# mon nouveau power mac bug souvent



## thierry68 (30 Décembre 2004)

Bonjour je viens de faire l'acquisition d'un nouveau power mac G5. J'ai installé les mises à jour ainsi que la mise à jour 10.3.7. Je trouve que mon power mac bug souvent je me demande si la mise à jour de panthere n'est pas en cause. Auriez-vous une solution pour régler mes problèmes ? Est-ce que vous avez aussi ce genre de problemes ?
Merci d'avance.


----------



## Apca (30 Décembre 2004)

Salut,


Quel genre de bug fait-t-il ? A tu fait la mise à jour du firmware ?


----------



## thierry68 (30 Décembre 2004)

Il se plante quand j'ouvre une application ou quand je l'éteinds. Non je n'ai pas fait la mise à jour du firmware, comment on fait ?


----------



## Caster (30 Décembre 2004)

bah ... le mien (PM G5 2x2) commence à m'incquiéter ...... il plante (Kernel Panic) 1x par semaine et aujourd'hui, il me la même fait 2 x.

Je n'arrive pas à isoler la cause. Je ne serais même pas trop comment faire.
J'ai déjà à plusieurs reprises fait une réparation des autorisations et diverses optimisations ... mais rien à faire.

Je n'ai pas envies de tout formater et faire une réinstall.

◆ Données disponibles

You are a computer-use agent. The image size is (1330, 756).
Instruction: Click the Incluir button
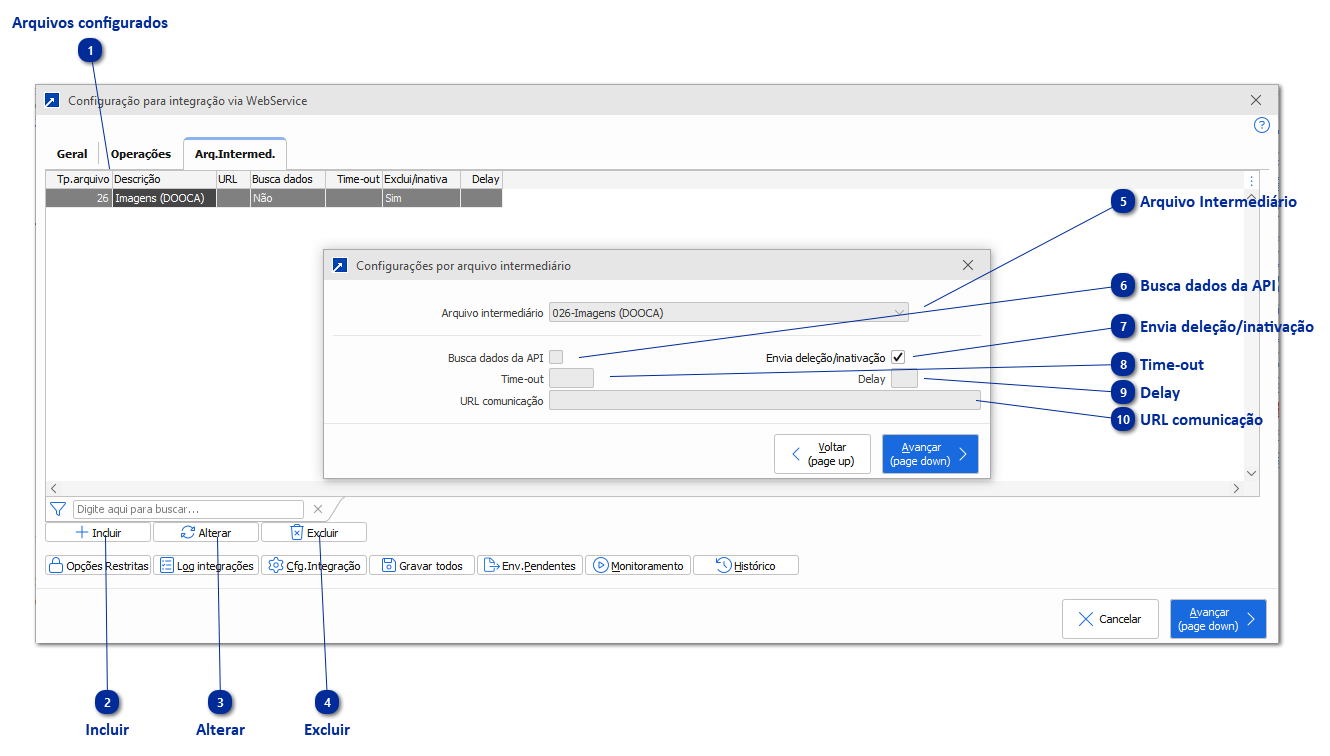97,531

◆ Exercices
1. Pouvez-vous réécrire sous forme de liste, dans la discussion sur le Power Mac G5, le paragraphe qui commence par « Il se plante quand j'ouvre » ?
2. Pouvez-vous poursuivre la discussion sur le Power Mac G5 à partir du dernier message affiché ?

◆ Exercices corrigés
1.
- Le Power Mac plante à l'ouverture d'une application ou à l'extinction.
- La mise à jour du firmware n'a pas été faite.
- L'auteur demande comment la faire.

2.
9a me fait sacrément c#!&%#& d'être sur MAC et de planter comme un PC de merde


----------



## Apca (30 Décembre 2004)

thierry68 a dit:
			
		

> Il se plante quand j'ouvre une application ou quand je l'éteinds. Non je n'ai pas fait la mise à jour du firmware, comment on fait ?


Pour faire la mise à jour du firmware, il faut aller dans "disque dur/application/utilitaire" puis tu verra "Mise à jour Firmware" ou quelque chose comme ca. Je ne sait pas exactement car je n'ai pas mon mac ici. 

Tiens nous au courant.


----------



## thierry68 (31 Décembre 2004)

Désolé je ne trouve pas dans utilitaires "mise à jour du firmware".


----------



## Caster (31 Décembre 2004)

thierry68 a dit:
			
		

> Désolé je ne trouve pas dans utilitaires "mise à jour du firmware".



il faut le télécharger d'abord sur le site d'Apple


----------



## thierry68 (31 Décembre 2004)

Comment trouver ce qui faut télécharger pour le firmware pour mon power mac G5 mono 1,8 Ghz.


----------



## Apca (31 Décembre 2004)

Je pense que c'est celui-ci 

http://www.apple.com/downloads/macosx/apple/powermacg5june2004firmwareupdate.html


----------



## thierry68 (31 Décembre 2004)

Désolé cela ne marche pas. Mon firmware a la version 5.2.2f1.


----------



## thierry68 (1 Janvier 2005)

Je viens d'effectuer un test avec le cd apple hardware test. Il m'a trouvé une erreur dans la mémoire et m'a indiqué le code d'erreur suivant : 2MEM/4/4: DIMM1/J4001 . Est-ce que quelqu'un c'est se que cela veut dire ? Quand j'ai acheté mon power mac j'avais demandé qu'il me rajoute 512 mo de mémoires. J'ai vérifié si elles étaient bien mises et c'est le cas. J'espère vous avoir donner plus d'information pour m'aider à résoudre mon problème.


Bonne année et bonne santé !!!!!!!


----------



## Original-VLM (1 Janvier 2005)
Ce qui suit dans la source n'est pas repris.